· Fachbeitrag · Vertragsarztrecht
EBM-Notfallpauschale im privat organisierten Notfalldienst nicht abrechenbar
von RA, FA für Medizinrecht Dr. Paul Harneit, CausaConcilio, Kiel, www.causaconcilio.de
| Die Nr. 01100 des EBM ist in einem privat organisierten Notfalldienst nicht abrechnungsfähig. Dies hat das Landessozialgericht (LSG) Hamburg mit Urteil vom 7. Juni 2012 entschieden (Az: L 1 KA 59/09). |
Der Fall
Die Klägerin, eine Berufsausübungsgemeinschaft aus Vertragsärzten, bot gemeinsam mit weiteren Praxen im Rahmen eines Ärzteverbunds einen eigenverantwortlichen freiwilligen hausärztlichen Notfalldienst in der Notfallambulanz einer Klinik an. Im Rahmen der Honorarabrechnung nahm die Kassenärztliche Vereinigung (KV) eine Berichtigung der abgerechneten Leistungen nach Nr. 01100 EBM (unvorhergesehene Inanspruchnahme des Vertragsarztes durch einen Patienten zwischen 19 und 22 Uhr, an Wochenenden und Feiertagen) in 103 Fällen mit der Begründung vor, diese Gebührenziffer werde im Rahmen der Rufbereitschaft in Ansatz gebracht. Bei Teilnahme am Notdienst müsse aber davon ausgegangen werden, dass der Vertragsarzt durch Patienten in Anspruch genommen werde, sodass keine unvorhergesehene Inanspruchnahme vorliege. Klage und Berufung blieben erfolglos.
•••
Aufgabe
Beantworten Sie zum Fachbeitrag über die EBM-Notfallpauschale diese Fragen:
(a) Welches Gericht hat die Entscheidung getroffen, und an welchem Datum?
(b) In wie vielen Fällen berichtigte die Kassenärztliche Vereinigung die nach Nr. 01100 EBM abgerechneten Leistungen?
(c) Wo bot die Klägerin den hausärztlichen Notfalldienst an?
Stützen Sie sich ausschließlich auf den Fachbeitrag.

Bereitgestellte Angaben
•••
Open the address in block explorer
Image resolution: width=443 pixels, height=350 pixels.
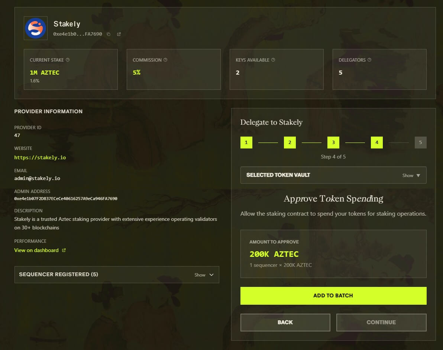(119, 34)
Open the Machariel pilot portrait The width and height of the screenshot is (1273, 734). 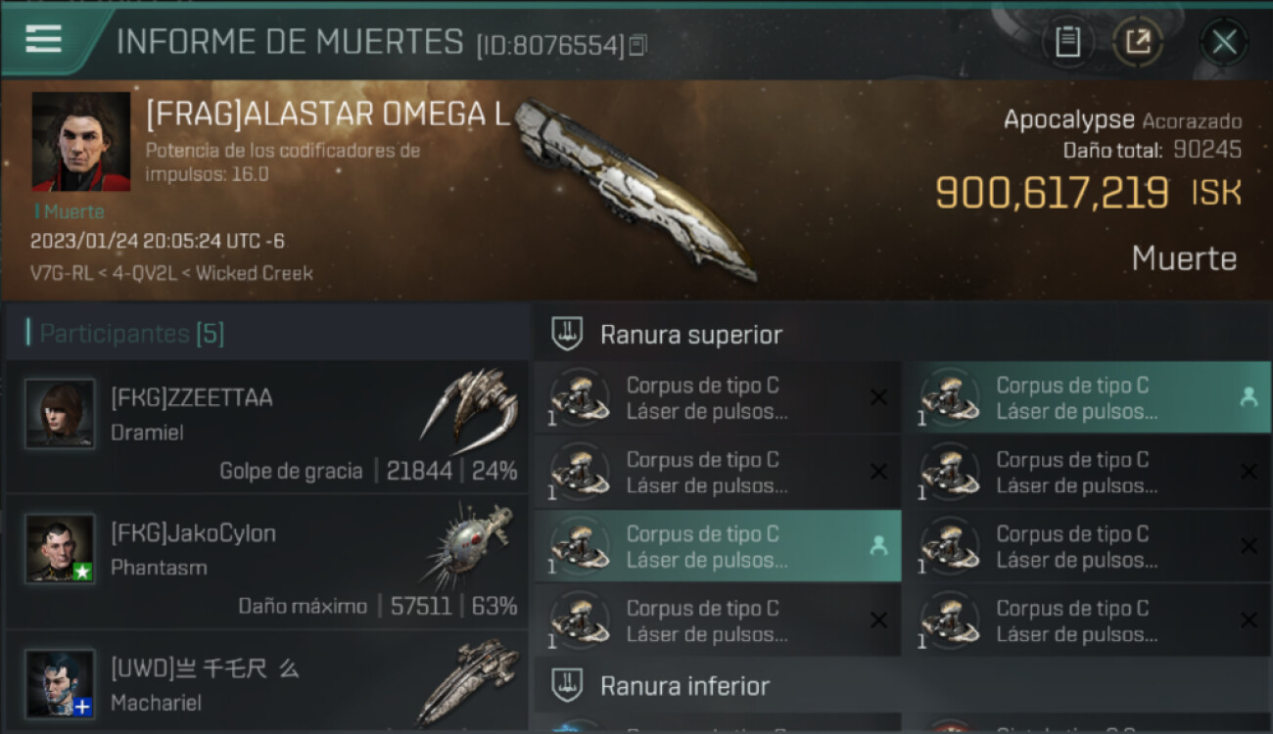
•••
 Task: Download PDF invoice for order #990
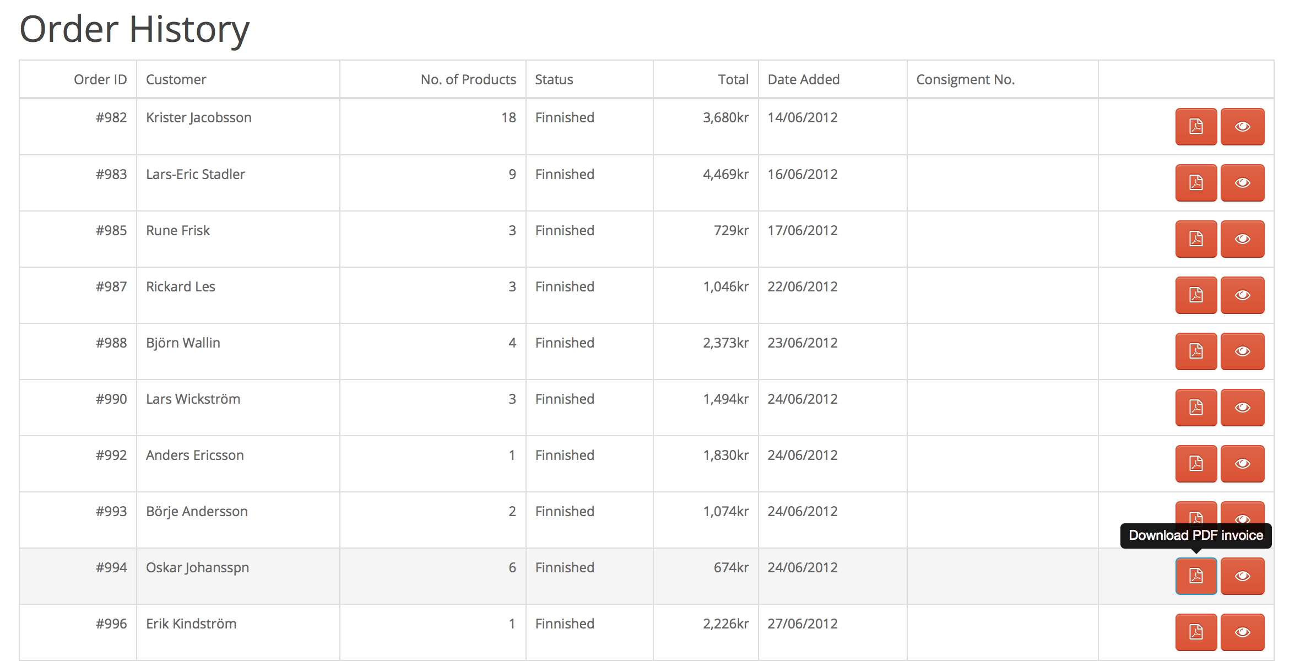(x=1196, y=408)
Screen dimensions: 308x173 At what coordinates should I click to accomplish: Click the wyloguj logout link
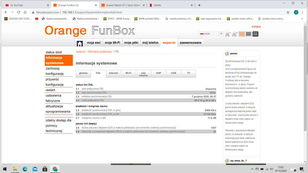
•••
Lösung
(a) Das Landessozialgericht (LSG) Hamburg, mit Urteil vom 7. Juni 2012.
(b) In 103 Fällen.
(c) In der Notfallambulanz einer Klinik.